TASK BRIEF. Return only the lines from the one that contains "Given: Sort by the Publish Date column header" through the last line of the records below, exactly as they stand. Pictures are not part of the copy.

GIVEN ENTRIES.
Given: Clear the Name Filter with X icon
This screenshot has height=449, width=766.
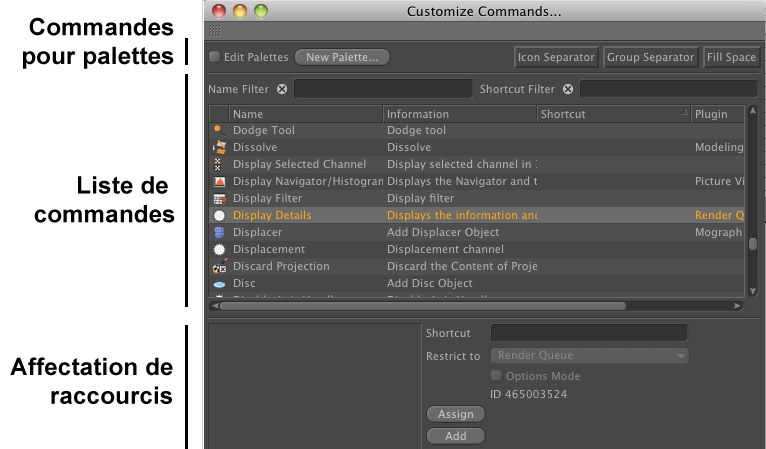Looking at the screenshot, I should pos(282,89).
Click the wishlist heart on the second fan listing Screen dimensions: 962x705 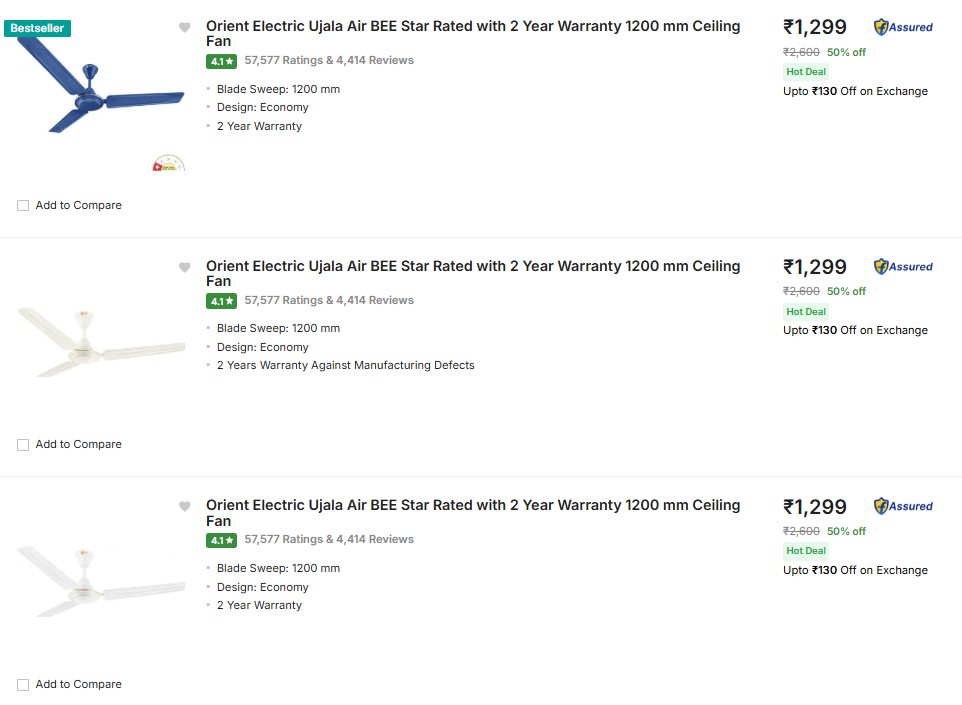(184, 267)
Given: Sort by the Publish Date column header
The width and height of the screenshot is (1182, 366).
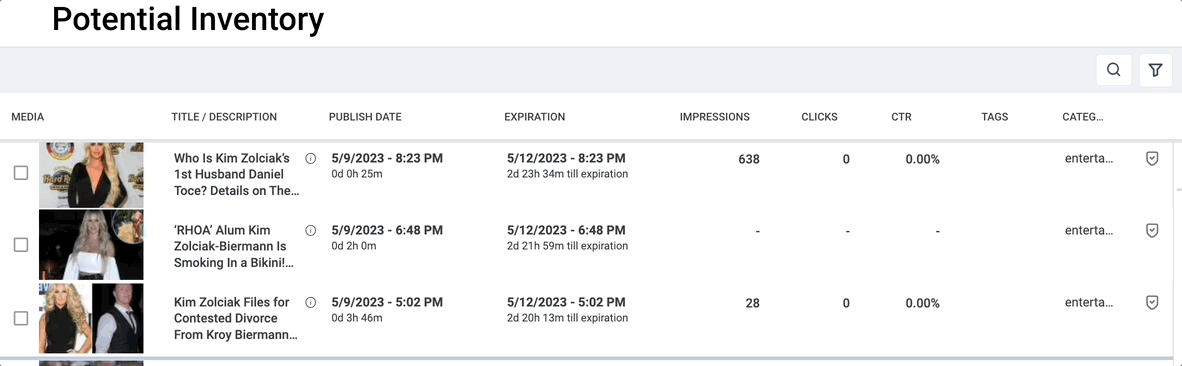Looking at the screenshot, I should click(365, 117).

TASK OUTPUT.
Given: Sort by the Publish Date column header
The width and height of the screenshot is (1182, 366).
Looking at the screenshot, I should click(365, 117).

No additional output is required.